O PCP-Madeira considera que a pandemia provocada pelo COVID-19 e os três “estado de emergência” que vigoraram de 19 de Março até 2 de Maio e os posteriores estados de calamidade decretados pelo Governo da República, estão a ter um impacto extremamente negativo para a vida das micro e pequenas empresas na Região.

“Apesar da propaganda, as medidas anunciadas pelo Governo Regional não respondem aos grandes problemas dos microempresários, nem correspondem à realidade concreta de milhares de empresas, que são a grande malha do tecido empresarial nesta Região Autónoma. Boa parte das microempresas ficam de fora dos apoios até agora anunciados”, refere o PCP.

Ora, estas microempresas, as empresas com menos de 9 trabalhadores, são a maior parte das empresas existentes na Região Autónoma da Madeira e as responsáveis pela manutenção da grande maioria dos postos de trabalho existentes.

As medidas até agora anunciadas pelo Governo Regional e pelo Governo da República, para além de ainda não terem execução material, para a grande maioria das empresas que se candidataram aos apoios, não servem para dar resposta à gravosa situação que afecta milhares de Micro e Pequenos Empresários, face ao momento que vivemos, referem os comunistas.

A gravidade da situação deixa milhares de empresas sem qualquer tipo de apoios e em risco de impedir a retoma de actividade ou a sua viabilidade a curto prazo, obriga a que sejam tomadas outras medidas.

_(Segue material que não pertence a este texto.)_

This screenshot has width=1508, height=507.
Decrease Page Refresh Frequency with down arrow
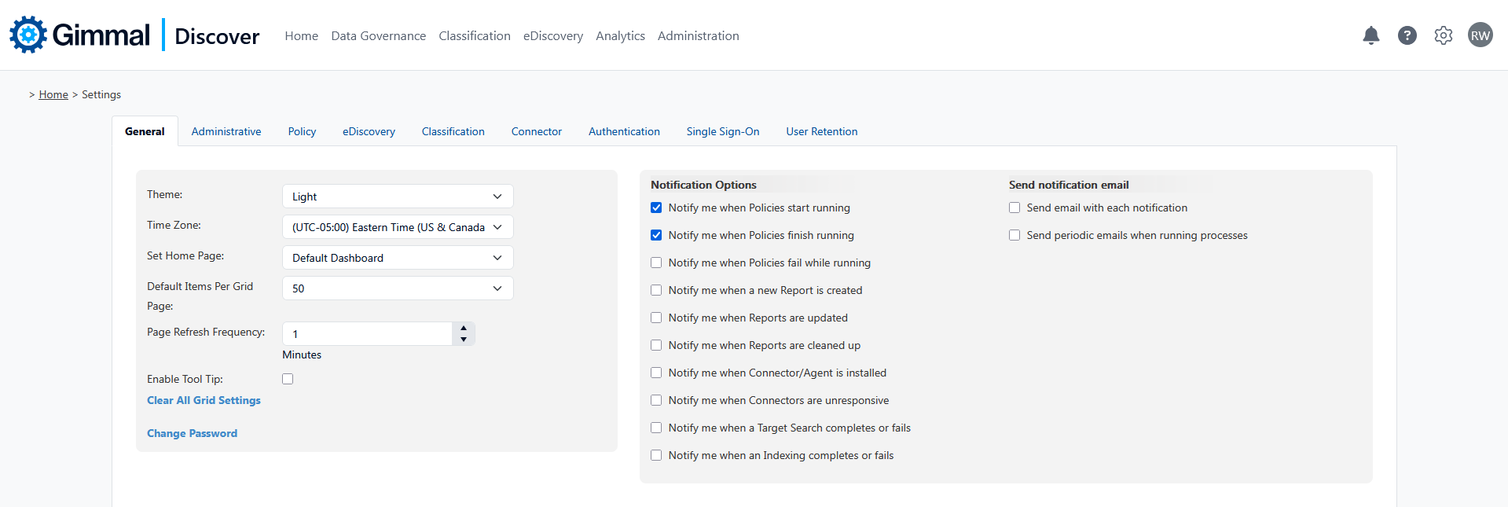(464, 340)
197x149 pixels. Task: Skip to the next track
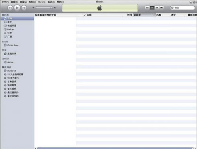click(24, 8)
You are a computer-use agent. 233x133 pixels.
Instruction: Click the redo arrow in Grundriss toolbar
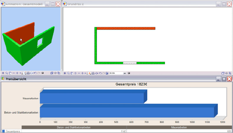click(103, 73)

“É importante que para além da propaganda o Governo Regional promovesse medidas activas e de rápida implementação para os diversos tipos de MPME”, considera o PCP.

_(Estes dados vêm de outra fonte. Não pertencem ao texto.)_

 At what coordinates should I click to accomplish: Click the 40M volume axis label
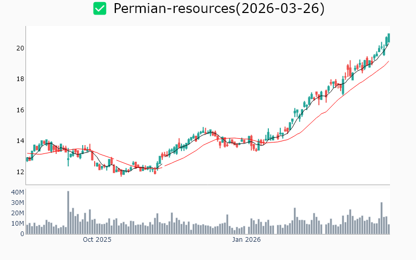tap(18, 192)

“São necessárias medidas muito concretas, objectivas e céleres para apoio aos trabalhadores independentes e Micro e Pequenos empresários e seus trabalhadores, sob pena de uma multidão de famílias mergulhar na fome e na miséria”, alertam os comunistas.

Tendo em conta esta realidade o PCP, através do seu deputado na Assembleia Legislativa da Região Autónoma da Madeira, Ricardo Lume, agendou já para ser discutido esta semana no plenário do Parlamento Regional um Projecto de Resolução que defende a Criação de um Fundo de Emergência para socorrer Micro Empresários, com os seguintes objectivos:

1-      Assegurar a liquidez e fluidez das tesourarias das MPME sem as restrições actuais, que excluem a maioria das Micro e Pequenas Empresas.

2-      Será efectivado o processo de criação do Fundo de Emergência como uma medida de alcance real para as Micro Empresas, através de uma linha de apoio para ajudar a retoma da actividade destas empresas.